Nociception is the process whereby primary afferent somatosensory neurons recognize and respond to noxious stimuli, resulting in pain and neurogenic inflammation. Members of the TRP ion channel family play important roles in nociception and pain by functioning as sensors for a variety of noxious stimuli, including heat, cold, and inflammatory agents. More broadly, genetic studies have highlighted the importance of these and other TRP channel subtypes in processes ranging from calcium adsorption to neuronal growth cone guidance, keratinocyte development, and numerous aspects of sensory transduction. Thus, understanding how these channels respond to physiological stimuli and drugs is of direct clinical and therapeutic relevance to disorders that affect virtually every majo organ system in the body. This proposal is focused primarily on understanding the structure and biophysical properties of the capsaicin- and heat-activated receptor, TRPV1 - perhaps the best-characterized member of the mammalian TRP channel family. Its widely validated role in pain physiology, together with the availability of well characterized pharmacological agents (natural and synthetic), make it a 'poster child' for elucidating basic principles underlying TRP channel pharmacology, structure, and regulation. The studies proposed here are aimed at broadening our understanding of the structural and biophysical principles whereby TRPV1 and related channels are activated or modulated by chemical or physical stimuli.

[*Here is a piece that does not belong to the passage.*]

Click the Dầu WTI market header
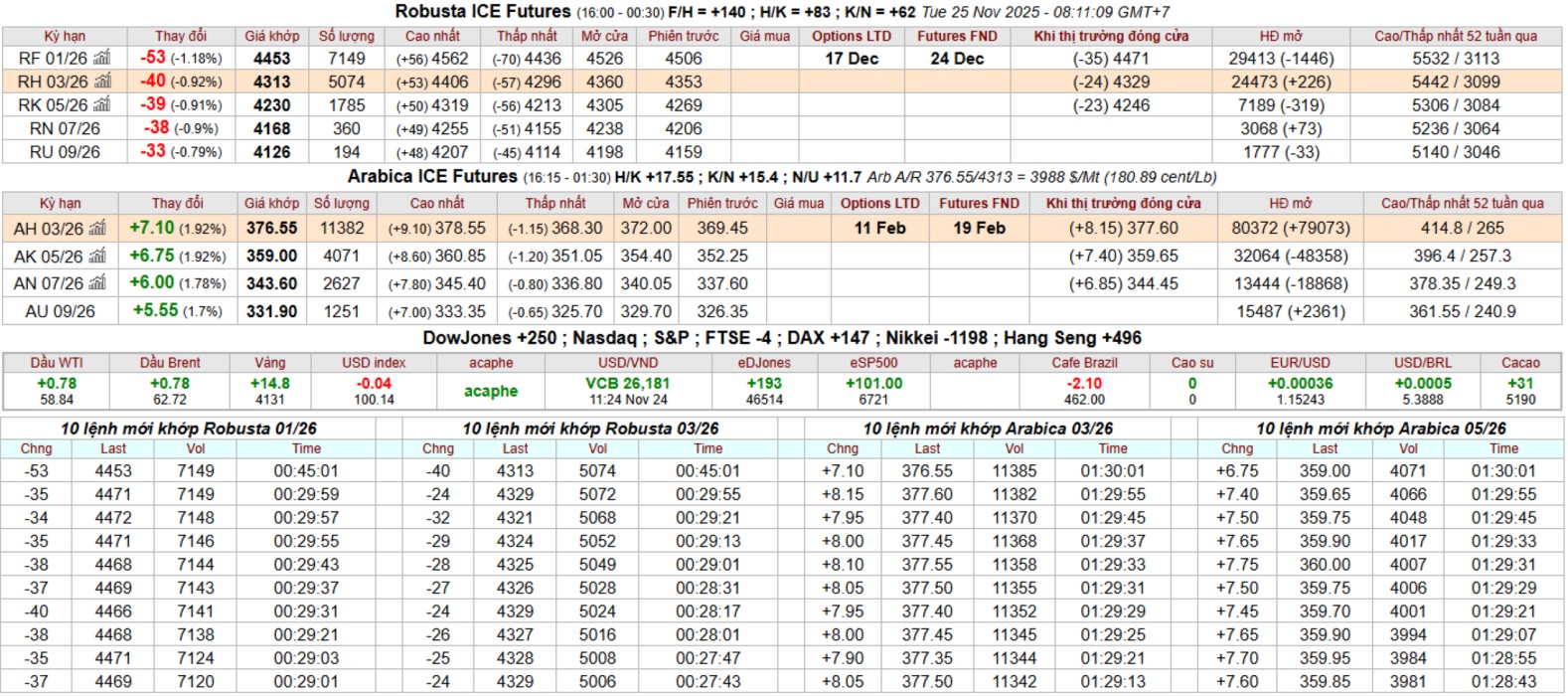 (x=57, y=363)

The specific aims are to (i) analyze intrinsic sensitivity of TRPV1 to heat, phospholipids, and other agents in a defined environment consisting of purified channel protein and synthetic lipids; (ii) exploit purified, functional TRPV1 protein for in vitro spectroscopic studies to examine stimulus-evoked conformational movements, and (iii) use voltage-clamp fluorometry to assess the dynamics of stimulus-evoked conformational rearrangements of TRPV1 in cells. Together, these aims will address unresolved issues concerning TRP channel function and structure while laying important groundwork for the long-term goal of obtaining three-dimensional structures of TRPV1 or other TRP channels - which represents a logical and essential next step for the field. Such information is key to the rational development of therapeutic agents that target chronic inflammatory pain syndromes (e.g. arthritis, irritable bowel syndrome, and asthma) and other disorders involving TRP channels.
This project is focused on elucidating structural and biophysical mechanisms that regulate ion channels involved in temperature and pain sensation. Results from these studies will expand our understanding of an important class of ion channels that contribute to numerous physiological processes. In doing so, this work will aid in the development of therapeutic strategies (such as novel drugs) for treating chronic pain and other clinical disorders.